Allez voir Hannah Arendt, le dernier film de Margarethe von Trotta. Vous y trouverez matière à réflexion, notamment sur la célèbre controverse relative au procès Eichmann, mais aussi sur des sujets qui nous concernent aujourd’hui au premier chef.
Arendt est envoyée à Jérusalem par le New Yorker pour couvrir le procès qui s’ouvre le 11 avril 1961. Elle en suit une partie, puis rentre à New York. Le 31 mai 1962, après avoir fait appel de sa condamnation à mort, Eichmann est exécuté.

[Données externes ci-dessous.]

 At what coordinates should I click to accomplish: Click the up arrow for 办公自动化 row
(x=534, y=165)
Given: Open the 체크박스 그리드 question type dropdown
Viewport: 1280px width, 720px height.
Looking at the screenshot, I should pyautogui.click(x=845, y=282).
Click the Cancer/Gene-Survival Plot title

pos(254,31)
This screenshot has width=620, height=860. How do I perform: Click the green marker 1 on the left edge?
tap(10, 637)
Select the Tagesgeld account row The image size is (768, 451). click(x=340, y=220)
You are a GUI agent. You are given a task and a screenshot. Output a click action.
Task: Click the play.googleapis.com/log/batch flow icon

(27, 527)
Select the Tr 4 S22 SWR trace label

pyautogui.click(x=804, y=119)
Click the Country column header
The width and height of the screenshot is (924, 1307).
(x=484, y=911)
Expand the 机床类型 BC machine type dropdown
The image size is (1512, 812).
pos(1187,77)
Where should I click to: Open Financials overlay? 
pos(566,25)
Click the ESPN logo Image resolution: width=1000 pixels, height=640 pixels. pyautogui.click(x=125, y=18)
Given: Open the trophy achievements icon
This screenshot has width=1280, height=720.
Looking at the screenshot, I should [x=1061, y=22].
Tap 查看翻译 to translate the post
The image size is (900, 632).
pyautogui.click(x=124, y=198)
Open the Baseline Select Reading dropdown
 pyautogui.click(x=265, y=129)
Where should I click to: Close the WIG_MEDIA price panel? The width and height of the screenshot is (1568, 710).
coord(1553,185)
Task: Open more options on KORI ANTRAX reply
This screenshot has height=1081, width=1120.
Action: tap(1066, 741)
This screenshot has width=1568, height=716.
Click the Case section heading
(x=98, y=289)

Arendt publie en 1963 une suite d’articles pour le New Yorker, immédiatement suivis de la parution du livre Eichmann à Jérusalem. La polémique commence immédiatement, en partie suscitée par le sous-titre paradoxal de l’ouvrage : Un essai sur la banalité du mal.
Les reproches adressés à Arendt sont bien connus. Elle charge les conseils juifs (Judenräte), instances « officielles » des communautés juives, accusés d’avoir aggravé la situation par leur collaboration avec les autorités allemandes. Elle critique l’atmosphère du procès dont elle considère qu’il est plus politique que judiciaire : en particulier, elle s’en prend au procureur Gideon Hausner, qui n’est au fond pour elle qu’une marionnette du Premier ministre Ben Gourion, responsable de ce qu’elle considère comme une instrumentalisation politique du procès. Après avoir chargé les Judenräte, elle tient sur l’accusé des propos qui passeront difficilement dans le public juif : Eichmann ne serait pas motivé par la passion antisémite, mais par le devoir, par l’obligation d’obéir aux ordres du Führer, bref de respecter la légalité du Reich. Elle insiste aussi sur son incapacité de penser, de se mettre à la place de l’autre et d’opposer sa conscience à des ordres criminels.
La polémique est virulente. En 1966, quand le livre sera traduit en français, Le Nouvel Observateur titrera même : « Hannah Arendt est-elle nazie ? ». Elle aurait accusé les autorités juives, disculpé Eichmann qui ne serait pas le monstre que l’on imaginait (mais un organisateur méticuleux), et attaqué Israël pour l’organisation « politique » du procès. La question est bien entendu plus complexe.
Une de ses discussions épistolaires est publiée : elle l’oppose au célèbre spécialiste de la mystique juive, Gershom Scholem. Ce dernier lui reproche de manquer d’empathie et d’amour pour son peuple (Ahavat Israel). Elle lui répond qu’elle ne peut aimer aucun peuple, ni les Allemands, ni les Français ni les Américains, ni les Juifs. Elle ne peut aimer que ses amis, c’est plus fort qu’elle.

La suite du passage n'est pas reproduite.